• **Work item**: Return all of the entries exactly, with nothing added or left out.

(Dataset entries)
- - -

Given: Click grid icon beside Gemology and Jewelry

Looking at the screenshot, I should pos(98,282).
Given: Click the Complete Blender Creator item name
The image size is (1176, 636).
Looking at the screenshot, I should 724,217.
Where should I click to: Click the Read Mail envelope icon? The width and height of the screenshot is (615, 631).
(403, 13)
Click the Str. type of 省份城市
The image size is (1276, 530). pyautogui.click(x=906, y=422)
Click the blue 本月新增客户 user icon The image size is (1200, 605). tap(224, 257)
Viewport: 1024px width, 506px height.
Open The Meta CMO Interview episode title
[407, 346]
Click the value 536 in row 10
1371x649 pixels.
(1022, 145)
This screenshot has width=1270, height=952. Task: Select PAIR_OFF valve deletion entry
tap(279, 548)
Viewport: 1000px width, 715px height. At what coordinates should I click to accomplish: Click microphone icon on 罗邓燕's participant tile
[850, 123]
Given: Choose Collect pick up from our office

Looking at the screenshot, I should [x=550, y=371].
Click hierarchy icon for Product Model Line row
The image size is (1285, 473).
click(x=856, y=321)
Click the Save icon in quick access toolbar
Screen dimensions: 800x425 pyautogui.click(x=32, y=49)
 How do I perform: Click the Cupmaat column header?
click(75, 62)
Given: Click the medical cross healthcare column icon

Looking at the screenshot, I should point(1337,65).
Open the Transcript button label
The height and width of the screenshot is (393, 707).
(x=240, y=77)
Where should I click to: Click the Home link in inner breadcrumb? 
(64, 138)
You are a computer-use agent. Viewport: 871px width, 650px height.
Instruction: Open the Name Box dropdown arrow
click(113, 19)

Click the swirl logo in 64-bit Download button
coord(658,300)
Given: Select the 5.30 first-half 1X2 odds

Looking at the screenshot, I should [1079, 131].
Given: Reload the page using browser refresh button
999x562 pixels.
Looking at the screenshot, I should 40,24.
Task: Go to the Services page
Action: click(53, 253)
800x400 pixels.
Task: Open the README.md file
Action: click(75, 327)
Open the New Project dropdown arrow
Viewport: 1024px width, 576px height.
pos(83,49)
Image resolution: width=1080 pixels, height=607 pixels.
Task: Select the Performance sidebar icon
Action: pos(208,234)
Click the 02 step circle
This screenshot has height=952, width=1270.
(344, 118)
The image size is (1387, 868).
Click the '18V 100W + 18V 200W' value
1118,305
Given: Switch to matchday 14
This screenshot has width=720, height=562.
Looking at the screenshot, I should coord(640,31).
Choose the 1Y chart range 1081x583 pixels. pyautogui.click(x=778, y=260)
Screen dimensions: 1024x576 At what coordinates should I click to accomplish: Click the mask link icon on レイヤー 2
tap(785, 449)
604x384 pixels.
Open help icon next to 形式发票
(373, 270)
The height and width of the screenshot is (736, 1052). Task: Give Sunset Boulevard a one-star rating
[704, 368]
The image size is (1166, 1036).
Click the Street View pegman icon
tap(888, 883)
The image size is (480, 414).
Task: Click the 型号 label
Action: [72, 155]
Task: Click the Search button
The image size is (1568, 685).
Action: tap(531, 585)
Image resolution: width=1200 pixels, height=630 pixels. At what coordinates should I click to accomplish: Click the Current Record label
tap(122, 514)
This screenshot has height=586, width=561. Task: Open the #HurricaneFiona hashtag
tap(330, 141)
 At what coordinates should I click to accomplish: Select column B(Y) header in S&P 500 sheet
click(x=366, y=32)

- - -

• **Result of this exercise**:
Given: Click grid icon beside Gemology and Jewelry

Looking at the screenshot, I should pos(98,282).
Given: Click the Complete Blender Creator item name
The image size is (1176, 636).
Looking at the screenshot, I should 724,217.
Where should I click to: Click the Read Mail envelope icon? The width and height of the screenshot is (615, 631).
(403, 13)
Click the Str. type of 省份城市
The image size is (1276, 530). pyautogui.click(x=906, y=422)
Click the blue 本月新增客户 user icon The image size is (1200, 605). tap(224, 257)
Viewport: 1024px width, 506px height.
Open The Meta CMO Interview episode title
[407, 346]
Click the value 536 in row 10
1371x649 pixels.
(1022, 145)
This screenshot has width=1270, height=952. Task: Select PAIR_OFF valve deletion entry
tap(279, 548)
Viewport: 1000px width, 715px height. At what coordinates should I click to accomplish: Click microphone icon on 罗邓燕's participant tile
[850, 123]
Given: Choose Collect pick up from our office

Looking at the screenshot, I should [x=550, y=371].
Click hierarchy icon for Product Model Line row
The image size is (1285, 473).
click(x=856, y=321)
Click the Save icon in quick access toolbar
Screen dimensions: 800x425 pyautogui.click(x=32, y=49)
 How do I perform: Click the Cupmaat column header?
click(75, 62)
Given: Click the medical cross healthcare column icon

Looking at the screenshot, I should point(1337,65).
Open the Transcript button label
The height and width of the screenshot is (393, 707).
(x=240, y=77)
Where should I click to: Click the Home link in inner breadcrumb? 
(64, 138)
You are a computer-use agent. Viewport: 871px width, 650px height.
Instruction: Open the Name Box dropdown arrow
click(113, 19)

Click the swirl logo in 64-bit Download button
coord(658,300)
Given: Select the 5.30 first-half 1X2 odds

Looking at the screenshot, I should [1079, 131].
Given: Reload the page using browser refresh button
999x562 pixels.
Looking at the screenshot, I should 40,24.
Task: Go to the Services page
Action: click(53, 253)
800x400 pixels.
Task: Open the README.md file
Action: click(75, 327)
Open the New Project dropdown arrow
Viewport: 1024px width, 576px height.
pos(83,49)
Image resolution: width=1080 pixels, height=607 pixels.
Task: Select the Performance sidebar icon
Action: pos(208,234)
Click the 02 step circle
This screenshot has height=952, width=1270.
(344, 118)
The image size is (1387, 868).
Click the '18V 100W + 18V 200W' value
1118,305
Given: Switch to matchday 14
This screenshot has width=720, height=562.
Looking at the screenshot, I should coord(640,31).
Choose the 1Y chart range 1081x583 pixels. pyautogui.click(x=778, y=260)
Screen dimensions: 1024x576 At what coordinates should I click to accomplish: Click the mask link icon on レイヤー 2
tap(785, 449)
604x384 pixels.
Open help icon next to 形式发票
(373, 270)
The height and width of the screenshot is (736, 1052). Task: Give Sunset Boulevard a one-star rating
[704, 368]
The image size is (1166, 1036).
Click the Street View pegman icon
tap(888, 883)
The image size is (480, 414).
Task: Click the 型号 label
Action: [72, 155]
Task: Click the Search button
The image size is (1568, 685).
Action: tap(531, 585)
Image resolution: width=1200 pixels, height=630 pixels. At what coordinates should I click to accomplish: Click the Current Record label
tap(122, 514)
This screenshot has height=586, width=561. Task: Open the #HurricaneFiona hashtag
tap(330, 141)
 At what coordinates should I click to accomplish: Select column B(Y) header in S&P 500 sheet
click(x=366, y=32)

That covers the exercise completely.